Depuis le début de l’année, les investisseurs formulent l’espoir d’une hausse des indices boursiers propulsée par la croissance des résultats des entreprises. Ils s’appuient notamment sur le décalage des niveaux de marge entre entreprises européennes et américaines pour tabler sur un mouvement de rattrapage qui alimenterait un rebond des profits.
L’argument le plus souvent entendu est que les entreprises ont réduit leurs coûts pendant les années de crise. Du coup, même une faible croissance des ventes produira une croissance encore plus significative des résultats opérationnels, et donc une amélioration des marges – ce que l’on appelle le « levier opérationnel ».

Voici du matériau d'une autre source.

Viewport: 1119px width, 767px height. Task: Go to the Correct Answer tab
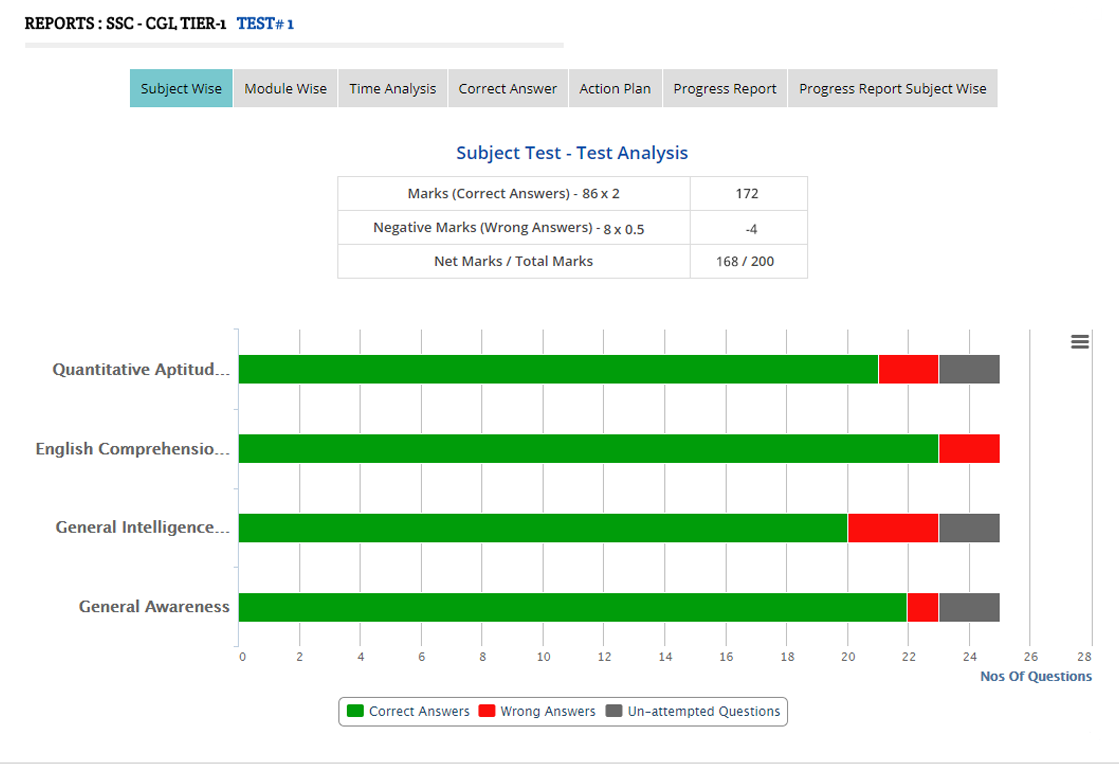point(507,88)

Or les résultats publiés jusqu’ici n’ont pas vraiment été à la hauteur des attentes. Alors qu’en Europe, l’indice Stoxx Europe 600 a progressé de 5% environ au cours du premier semestre, les résultats des entreprises cotées n’ont progressé que de 1,1% au cours du premier trimestre, selon ThomsonReuters IBES.
Pour le deuxième trimestre, le marché table sur un rebond de 17,7%, en grande partie à cause d’un effet de base favorable (au cours du deuxième trimestre 2013, les résultats avaient chuté de 9,5%). Ce rebond devrait s’accélérer au cours des trimestres à venir (+14,9% au cours du troisième trimestre et +39,9% au cours du quatrième trimestre). Sur l’ensemble de 2014, les profits du Stoxx Europe 600 progresseraient de 8,9% selon ThomsonReuters IBES.

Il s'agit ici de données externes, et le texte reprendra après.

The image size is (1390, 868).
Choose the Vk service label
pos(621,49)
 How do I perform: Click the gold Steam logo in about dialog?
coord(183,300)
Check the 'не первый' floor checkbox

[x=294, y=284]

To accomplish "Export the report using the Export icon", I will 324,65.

Dans une étude datée du 11 juillet, les stratégistes d’Exane BNP Paribas se montrent plus prudents. Pour l’indice Stoxx 600, leur modèle établit à 7% la croissance des résultats en 2014, puis à 8,4% en 2015 et 7,1% en 2016 (graphique).
« Ces prévisions sont sensiblement en-deçà du consensus. Il semble que le consensus bottom-up surestime quelque-chose – peut-être l’effet de levier opérationnel des entreprises européennes. Il faut également avoir conscience des données économiques récentes, qui ont été décevantes », écrivent Graham Stuart Bishop, Ian Richards et Valentin Fily.
Les stratégistes s’inquiètent d’un risque d’augmentation des coûts salariaux qui viendrait ronger l’effet positif du levier opérationnel. Ils notent en outre que la politique de réduction des coûts et des investissements des dernières années est « une arme à double tranchant », qui fait du bien à la croissance des résultats mais tend à réduire le levier opérationnel d’une société.
Ils notent enfin qu’au sein des actions européennes, 51% du marché est déjà proche des pics de marge. Dans cet ensemble, on retrouve des secteurs comme les biens d’équipement, l’automobile, le tabac, la chimie, les médias, l’alimentation et les produits d’hygiène et de beauté ou le luxe.
De plus, 53% des sociétés cotées ont un levier opérationnel plus faible que la moyenne des dix dernières années.